*PROBLEM TO SOLVE*: Please write out, exactly as given, the line that contains "Task: Tap the white tent on photo's left" and all lines that follow it through the end of the listing, and nothing else.

- Opening Delimiter -

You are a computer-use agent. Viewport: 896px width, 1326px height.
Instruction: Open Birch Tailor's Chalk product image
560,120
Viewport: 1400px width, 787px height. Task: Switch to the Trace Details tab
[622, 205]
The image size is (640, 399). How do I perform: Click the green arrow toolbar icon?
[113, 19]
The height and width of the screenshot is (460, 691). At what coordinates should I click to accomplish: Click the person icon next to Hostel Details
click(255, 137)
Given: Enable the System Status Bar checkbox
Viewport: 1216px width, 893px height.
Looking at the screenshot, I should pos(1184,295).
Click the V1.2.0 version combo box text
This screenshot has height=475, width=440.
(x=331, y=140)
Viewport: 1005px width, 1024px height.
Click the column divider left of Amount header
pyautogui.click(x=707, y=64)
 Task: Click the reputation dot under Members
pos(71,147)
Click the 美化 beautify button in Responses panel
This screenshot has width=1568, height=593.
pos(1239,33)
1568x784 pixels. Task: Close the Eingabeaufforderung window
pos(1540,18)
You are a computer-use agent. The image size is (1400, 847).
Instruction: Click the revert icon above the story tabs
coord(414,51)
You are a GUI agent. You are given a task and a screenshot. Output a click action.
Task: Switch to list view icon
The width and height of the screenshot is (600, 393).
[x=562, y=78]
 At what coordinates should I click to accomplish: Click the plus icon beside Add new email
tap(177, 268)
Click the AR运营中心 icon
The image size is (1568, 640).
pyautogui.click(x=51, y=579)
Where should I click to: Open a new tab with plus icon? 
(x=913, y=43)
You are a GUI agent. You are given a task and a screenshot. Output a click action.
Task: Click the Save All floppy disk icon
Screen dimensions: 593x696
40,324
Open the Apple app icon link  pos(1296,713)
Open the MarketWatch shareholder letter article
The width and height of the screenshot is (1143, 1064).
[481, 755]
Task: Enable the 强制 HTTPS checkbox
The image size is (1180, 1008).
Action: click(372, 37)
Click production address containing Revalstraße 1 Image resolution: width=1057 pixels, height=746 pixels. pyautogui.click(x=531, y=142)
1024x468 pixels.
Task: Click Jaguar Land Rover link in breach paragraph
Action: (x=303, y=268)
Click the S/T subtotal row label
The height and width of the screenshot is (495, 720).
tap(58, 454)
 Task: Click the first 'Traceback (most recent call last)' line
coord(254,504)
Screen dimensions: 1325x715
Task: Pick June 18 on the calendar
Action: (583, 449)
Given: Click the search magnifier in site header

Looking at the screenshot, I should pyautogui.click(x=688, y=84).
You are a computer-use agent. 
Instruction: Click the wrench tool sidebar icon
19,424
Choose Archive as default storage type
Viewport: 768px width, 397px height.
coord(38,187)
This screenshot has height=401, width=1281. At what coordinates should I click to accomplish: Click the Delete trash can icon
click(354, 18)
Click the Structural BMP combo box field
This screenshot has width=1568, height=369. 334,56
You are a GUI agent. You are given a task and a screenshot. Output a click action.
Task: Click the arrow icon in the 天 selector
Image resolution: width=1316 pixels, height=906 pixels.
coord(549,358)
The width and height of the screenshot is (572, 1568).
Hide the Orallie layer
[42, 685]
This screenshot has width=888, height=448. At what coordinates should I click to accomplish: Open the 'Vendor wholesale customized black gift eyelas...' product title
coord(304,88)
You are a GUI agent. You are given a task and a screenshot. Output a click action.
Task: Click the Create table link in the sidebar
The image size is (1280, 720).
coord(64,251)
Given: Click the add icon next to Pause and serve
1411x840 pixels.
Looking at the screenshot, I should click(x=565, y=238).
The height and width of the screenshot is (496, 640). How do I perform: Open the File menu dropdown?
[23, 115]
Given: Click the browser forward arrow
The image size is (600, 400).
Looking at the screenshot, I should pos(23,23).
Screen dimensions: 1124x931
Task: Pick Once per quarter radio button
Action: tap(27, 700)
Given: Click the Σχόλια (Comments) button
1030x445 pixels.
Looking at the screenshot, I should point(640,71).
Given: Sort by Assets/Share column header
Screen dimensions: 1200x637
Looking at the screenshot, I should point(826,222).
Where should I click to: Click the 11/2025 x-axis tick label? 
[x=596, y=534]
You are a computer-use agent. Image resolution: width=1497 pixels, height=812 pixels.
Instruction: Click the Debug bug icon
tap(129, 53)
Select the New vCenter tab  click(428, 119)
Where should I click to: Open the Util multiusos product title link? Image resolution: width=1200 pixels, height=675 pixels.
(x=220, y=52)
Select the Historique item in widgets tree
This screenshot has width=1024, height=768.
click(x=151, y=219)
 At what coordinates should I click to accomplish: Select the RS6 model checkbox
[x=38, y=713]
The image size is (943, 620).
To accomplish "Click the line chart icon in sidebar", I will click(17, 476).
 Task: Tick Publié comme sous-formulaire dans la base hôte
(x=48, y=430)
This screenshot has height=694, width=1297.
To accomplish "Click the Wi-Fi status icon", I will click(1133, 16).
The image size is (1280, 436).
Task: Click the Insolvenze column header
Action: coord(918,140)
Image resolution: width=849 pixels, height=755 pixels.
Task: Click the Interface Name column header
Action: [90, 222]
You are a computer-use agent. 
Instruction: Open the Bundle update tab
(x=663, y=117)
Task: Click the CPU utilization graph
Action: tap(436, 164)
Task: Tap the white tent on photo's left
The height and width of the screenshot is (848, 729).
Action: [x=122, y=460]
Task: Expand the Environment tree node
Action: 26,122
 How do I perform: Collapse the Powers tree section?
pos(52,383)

- Closing Delimiter -

*ANSWER TO THIS TASK*:
Task: Tap the white tent on photo's left
The height and width of the screenshot is (848, 729).
Action: [x=122, y=460]
Task: Expand the Environment tree node
Action: 26,122
 How do I perform: Collapse the Powers tree section?
pos(52,383)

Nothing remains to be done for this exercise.